WORK ITEM ::
When a line of the entries below contains "computer", it counts once; state how many such lines there are and nothing else.
====== SUPPLIED MATERIAL
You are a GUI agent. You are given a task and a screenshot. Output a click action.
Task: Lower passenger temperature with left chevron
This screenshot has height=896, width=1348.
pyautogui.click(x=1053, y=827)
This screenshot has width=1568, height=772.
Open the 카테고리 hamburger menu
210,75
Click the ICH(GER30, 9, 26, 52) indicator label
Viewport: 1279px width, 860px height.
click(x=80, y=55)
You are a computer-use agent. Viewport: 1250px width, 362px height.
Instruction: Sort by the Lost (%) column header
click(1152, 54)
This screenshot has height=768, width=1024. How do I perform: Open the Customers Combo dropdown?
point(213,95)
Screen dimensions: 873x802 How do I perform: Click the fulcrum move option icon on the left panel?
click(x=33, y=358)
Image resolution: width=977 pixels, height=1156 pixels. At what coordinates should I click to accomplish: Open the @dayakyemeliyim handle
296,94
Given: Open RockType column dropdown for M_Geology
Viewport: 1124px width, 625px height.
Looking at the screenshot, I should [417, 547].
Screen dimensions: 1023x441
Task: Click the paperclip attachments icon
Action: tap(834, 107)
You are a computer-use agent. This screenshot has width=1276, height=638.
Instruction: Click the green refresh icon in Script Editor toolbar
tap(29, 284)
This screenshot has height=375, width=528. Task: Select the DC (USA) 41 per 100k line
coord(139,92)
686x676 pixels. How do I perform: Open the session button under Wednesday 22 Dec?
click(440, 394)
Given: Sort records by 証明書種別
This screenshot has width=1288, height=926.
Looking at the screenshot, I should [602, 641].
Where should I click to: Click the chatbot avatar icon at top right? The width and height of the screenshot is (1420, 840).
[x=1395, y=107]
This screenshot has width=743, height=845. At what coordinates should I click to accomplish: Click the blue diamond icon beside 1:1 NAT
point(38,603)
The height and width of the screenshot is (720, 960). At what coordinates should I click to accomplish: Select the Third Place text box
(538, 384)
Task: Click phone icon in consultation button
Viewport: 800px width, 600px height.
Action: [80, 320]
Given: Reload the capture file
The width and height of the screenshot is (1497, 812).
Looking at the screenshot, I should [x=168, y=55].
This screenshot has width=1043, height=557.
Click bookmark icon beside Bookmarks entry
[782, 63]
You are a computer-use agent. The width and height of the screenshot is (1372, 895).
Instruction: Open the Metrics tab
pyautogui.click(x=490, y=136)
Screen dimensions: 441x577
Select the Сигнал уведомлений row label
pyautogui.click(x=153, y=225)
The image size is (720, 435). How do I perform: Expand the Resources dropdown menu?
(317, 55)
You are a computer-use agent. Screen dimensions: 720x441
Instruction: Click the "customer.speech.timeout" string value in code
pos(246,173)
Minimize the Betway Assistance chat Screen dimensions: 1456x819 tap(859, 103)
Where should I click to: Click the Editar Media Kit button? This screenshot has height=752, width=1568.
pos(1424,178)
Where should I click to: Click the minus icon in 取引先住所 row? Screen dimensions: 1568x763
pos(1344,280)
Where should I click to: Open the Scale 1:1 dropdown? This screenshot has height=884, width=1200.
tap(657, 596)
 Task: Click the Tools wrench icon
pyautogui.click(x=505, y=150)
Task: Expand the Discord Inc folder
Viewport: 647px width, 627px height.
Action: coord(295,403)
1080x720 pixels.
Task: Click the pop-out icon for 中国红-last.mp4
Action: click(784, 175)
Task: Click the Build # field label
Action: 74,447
============
FINISHED TASK ::
4